Он открыл первую раму и взялся за вторую.

— Прекрати, Вадим, уже не смешно, — устало сказал Каляев. — Я все это затеял, и я же тебя прошу: прекрати! Вот, Борька, до чего наши шуточки нас довели! Какого черта вы с Вадимом за меня взялись? Я же своими глазами видел то, что осталось от Игоряинова. Зачем сюда было еще и других приплетать? Так мы до истины никогда не докопаемся.

— А истина іп ѵіпо, — заговорил Бунчуков. — Шуточек не было, честное тамплиерское. Я Вадима сутки не видел. Если же говорить о нечисти в литературе, то сове­тую перечитать Николая Васильевича Гоголя. Дело не в том, зловонное дыхание у вампира или не зловонное, — дело в присутствии или отсутствии у вампира мора­ли... А мораль — это соль земли, — неожиданно закончил он и, привалившись спи­ной к книжным полкам, сполз на пол. — Притомился я, голуби.
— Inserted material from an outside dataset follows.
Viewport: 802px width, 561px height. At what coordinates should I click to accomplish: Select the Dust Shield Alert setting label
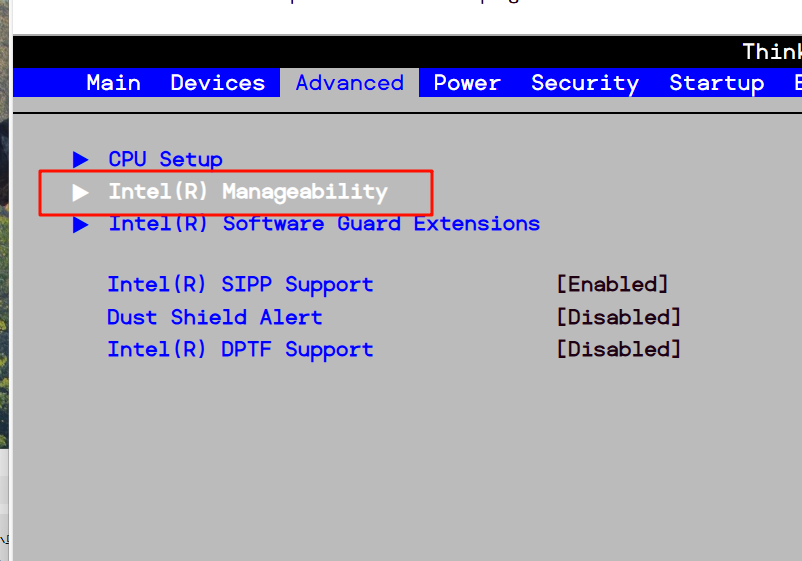[x=214, y=317]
Мало того, что последние сутки очень тяжелые выдались, так еще и вы тут с абсурд... абсурдистской пьесой...

Гнусно заскрежетало — это Портулак отодрал один шпингалет на внешней раме и взялся за другой.

— Вадим, ты ведешь себя невежливо, — сказал Бунчуков и прикрыл глаза. — Я развиваю мысль, а ты создаешь излишний шум и сбиваешь меня. И вообще, не пойму, что ты делаешь... Я посплю, ладно?..

—  Я собираюсь полетать. Вдруг получится, — ответил Портулак и нанес по раме завершающий удар; что-то треснуло, и окно со стуком распахнулось.

Прямо в руки Бунчукову упала хлопушка. Лауреат литературной премии разлепил веки и прочитал надпись, сделанную ядовитыми желтыми буквами: «Беречь от огня и детей!»

— Еще суицида мне здесь не хватало, — сказала Муся, но не сдвинулась с места; в голове ее складывался сюжет — с вампирами и почему-то с лесбиянками, и она опасалась вспугнуть трепетную музу.

—  Рожденный ползать — летать не может. Вадим, где твой питейный сосуд? — спросил Панургов. — Или ты полетаешь сначала?

— Неужели вы не видите, что он серьезно?! — взвизгнула Зоя.

В окно влетело облачко пуха. Каляев инстинктивно прикрыл нос платком с желтым вензелем.

— Да, я не шучу, — сказал Портулак и согнулся в три погибели, чтобы поместиться в проеме окна.

Слева от него был Виташа, справа — Каляев. Они переглянулись и стали приближаться к окну.

— Стой, стой! — закричал Ляпунов и резвее, чем позволяли нетвердые ноги, бросился к Портулаку, ухватил его под колени; оба рухнули на пол, смахнув заодно со стола стопочку бумаг с карточкой «Идеи и замыслы». — Я понял, я понял, что про­изошло! — кричал Марксэн, не выпуская Портулака.

— Я должен полетать! — упорствовал Портулак, цепляясь за подоконник.

—  Допился, — сказал Панургов торжественно. — Но ничего, я позвоню, и его за два дня приведут в порядок.

Вадим освободился от объятий Марксэна, но на пути к окну встретил Виташу и Каляева. Соединив усилия, они оттащили его в глубь комнаты и затолкали в кресло.

—  Маразм... — прошептал Любимов, не глядя, взял со столика налитую рюмку и выпил.

Каляев переступил через копошащегося на полу Ляпунова и закрыл окно.

— Я понял, я все понял, — повторил Марксэн, оставив попытки принять сидячее положение. — Все ясно на примере Ивана. Он до сих пор не знает, что с ним. И Вадим не знает. Если Люда говорит, что их обоих укусили, то выходит, что объективно, Вадим, ты и Ваня — вампиры, а субъективно — люди. Это объясняет, почему ты нас не покусал. Ты сам не знал, что ты вампир.

— Налейте мне, — попросил Портулак и нашел взглядом Каляева. — Да, Дрюша, ты прав, я вампир. (Людочка вскрикнула.) Правда, летаю я на троечку — не освоился еще. И гроба себе еще не завел. Почему чеснок и солнечный свет на меня не действу­ют, сказать не могу, но это, полагаю, погоды не сделает, коли я сам признался. Какие еще будут вопросы?